“Dedicada a los manifestantes de la marcha por los derechos animales”

Existe un interés intrínseco por detener los avances de la causa animal en Hidalgo. A sabiendas de la necesidad de elementos jurídicos para procurar la justicia de los animales no humanos, las autoridades han implementado un plan sistemático para detener el progreso del derecho animal en Hidalgo.
Llámense mesas o reuniones de trabajo, o hasta eventos con grandes celebridades, este se ha vuelto un método eficaz para aplazar el desarrollo de políticas públicas en el tema de bienestar animal.
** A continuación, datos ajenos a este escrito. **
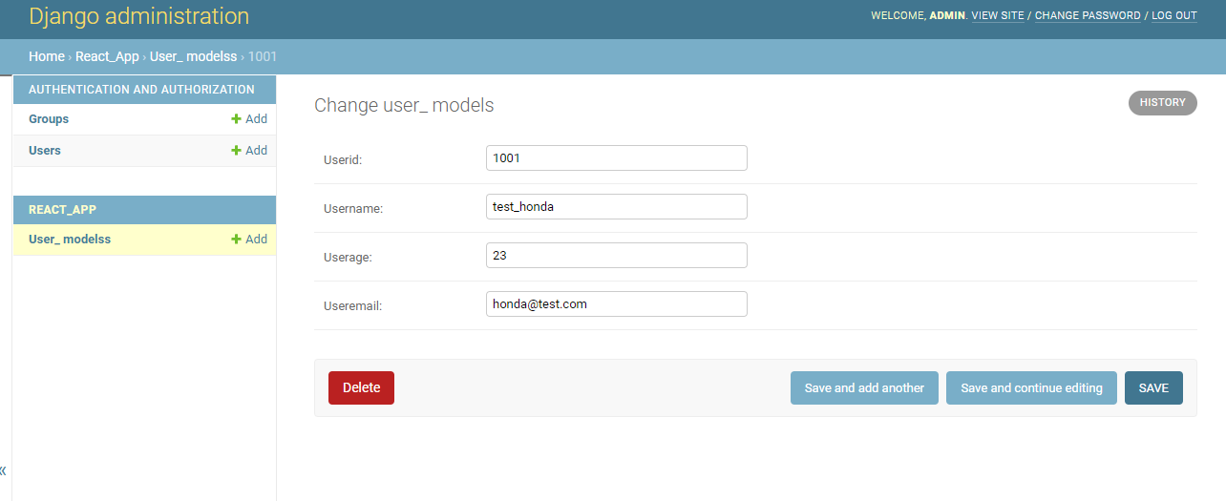Click Save and continue editing

[x=1031, y=388]
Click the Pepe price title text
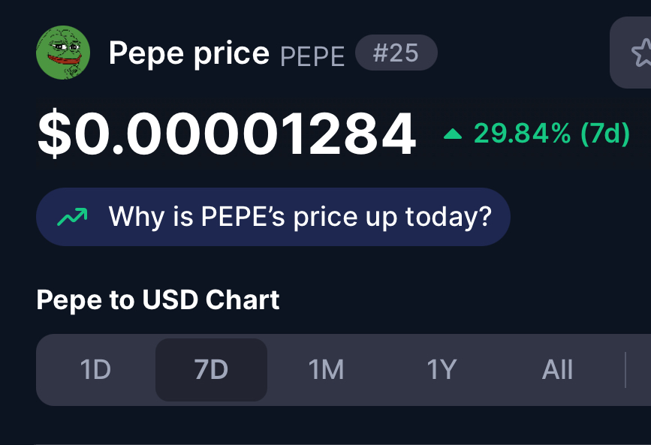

Bajo el lema de ser un gobierno cercano a la sociedad, diversas instancias y funcionarios se han acercado a los protectores animales con el fin de generar avances en la protección de estos, pero ¿cuántas de esas reuniones han culminado en planes efectivos para erradicar esa problemática social?
Hasta el momento suman más de 20 reuniones y ninguna ha logrado concretar un reglamento a nivel estatal que sustente la Ley de Protección y Trato Digno de los Animales, ni reglamentos municipales de bienestar animal; tampoco estrategias para atender uno de los retos del Programa nacional de prevención de la rabia, que es transitar del sacrificio a la esterilización canina; mucho menos se ha logrado que los municipios atiendan conforme a la ley la problemática de sobrepoblación canina.
Parte de esa sistematización política, no solo detiene las acciones necesarias para lograr el bienestar animal, sino que favorece el nepotismo y la interacción de personas poco preparadas en las políticas públicas de protección animal, pues quienes resultan asesorar esas iniciativas son quienes más lazos políticos tienen y no quienes cuentan con la preparación académica para hacerlo.
Gracias a ese favoritismo, los pequeños logros que se alcanzan terminan por no tener pies ni cabeza y, por ende, no resuelven el complejo entramado de la causa, lo que deja a los activistas sin medios siquiera para exigir la justicia por los animales maltratados, y desde el ámbito político suena bien decir “estamos trabajando en el tema”, cuando la sociedad está resolviendo el problema por ellos.
Y es así como las iniciativas de organizaciones que están fuera de la política quedan en la congeladora, tal es el caso del programa Sacrificio cero que propuso Biofutura ante la subsecretaría para la participación social y fomento artesanal, la cual prevé cumplir con la meta nacional de transitar del sacrificio canino a su esterilización, documento que hasta la fecha ha sido postergado infinidad de veces, ello a pesar de que la institución implementó el ya conocido método de aplazamiento de bienestar animal llamado “mesas de trabajo”.
Gracias a estos subliminales mecanismos de espera, los animales siguen viviendo en un mundo de terror a pesar de contar con leyes que procuran sus derechos y las autoridades siguen recibiendo un ingreso por demás elevado, si lo comparamos con el ingreso de cualquier protector animal, y la gravedad del asunto oscila en que ninguno de estos funcionarios tiene la intención fidedigna de atender el tema fuera de la pose fotográfica para publicar en redes sociales; si fuese así, establecerían plazos e indicadores para evaluar los avances en el tema, pero no, no existe tal plazo y no hay indicadores para evaluar la eficiencia de las instancias, así como el gobernador del estado Omar Fayad Meneses ha establecido para las diversas secretarías que conforman el gobierno del estado.
Aquí no existe esa evaluación, las instancias que atienden la causa animal son instituciones olvidadas por los gobiernos y con ello dan pie a la impunidad, que afecta sobre todo a los que no pueden defenderse; ejemplo de ello es que seguimos teniendo en el Centro de Control Canino a un encargado que tras varios años de administración no ha gestionado un solo recurso para cambiar la dinámica de ese espacio, porque, como todos los mencionados, están preocupados por ocupar un cargo, pero no de trabajarlo.